Intermediate decision support guidance.

After five clinical experts gave feedback on 10 video cases each (with a three-point scale of better, equivalent, or worse), the iteratively refined eCDS tool was rated better than the existing CDR in 84% of respondent–case pairs and rated equivalent in the remainder. Content analysis did not identify any new barriers to eCDS tool use. Barriers to acceptability were not matching clinical workflow (6%), medicolegal concerns (4%), and the timing/redundancy (8%) of data display (Table 3). Although not directly comparable, these rates were substantially lower than the previously solicited CPOE tool barriers (Table 1).

Table 3.

Frequency of Identification of Barriers to Decision Support

Barrier New eCDS Tool, %
(Expert–Video Pairs), n = 50
Information redundancy 8
Fit to clinical workflow 6
Medicolegal concerns 4

eCDS = electronic clinical decision support.

DISCUSSION

Our study demonstrates the importance of considering workflow and usability in design of CDS tools. Use of the PECARN TBI decision rule occurs in less than 20% of trauma resuscitations at our institution and physicians cite workflow and usability as major obstacles. Using a human factors approach and iterative design, we were able to substantially improve the match to workflow and perceived usability of the tool to support decision making in the trauma resuscitation setting.

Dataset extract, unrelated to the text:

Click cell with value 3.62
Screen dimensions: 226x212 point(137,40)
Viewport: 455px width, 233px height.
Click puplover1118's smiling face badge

The Agency for Healthcare Research and Quality has promoted the use of human factors analyses of usability and workflow to improve health information technology (IT) implementation.30 Usability evaluation methods have improved work in ambulatory care settings by engaging end users and simulating the clinical realities of use.31 Previous work applying paper checklist interventions has shown that human factors implementation is possible in operating rooms and intensive care units.32 Little human factors research has been conducted in other critical care medical settings,3335 including trauma resuscitation rooms.36 This study is a novel translation of human factors usability and workflow methods to inform and improve diagnostic imaging eCDS in the pediatric trauma resuscitation environment.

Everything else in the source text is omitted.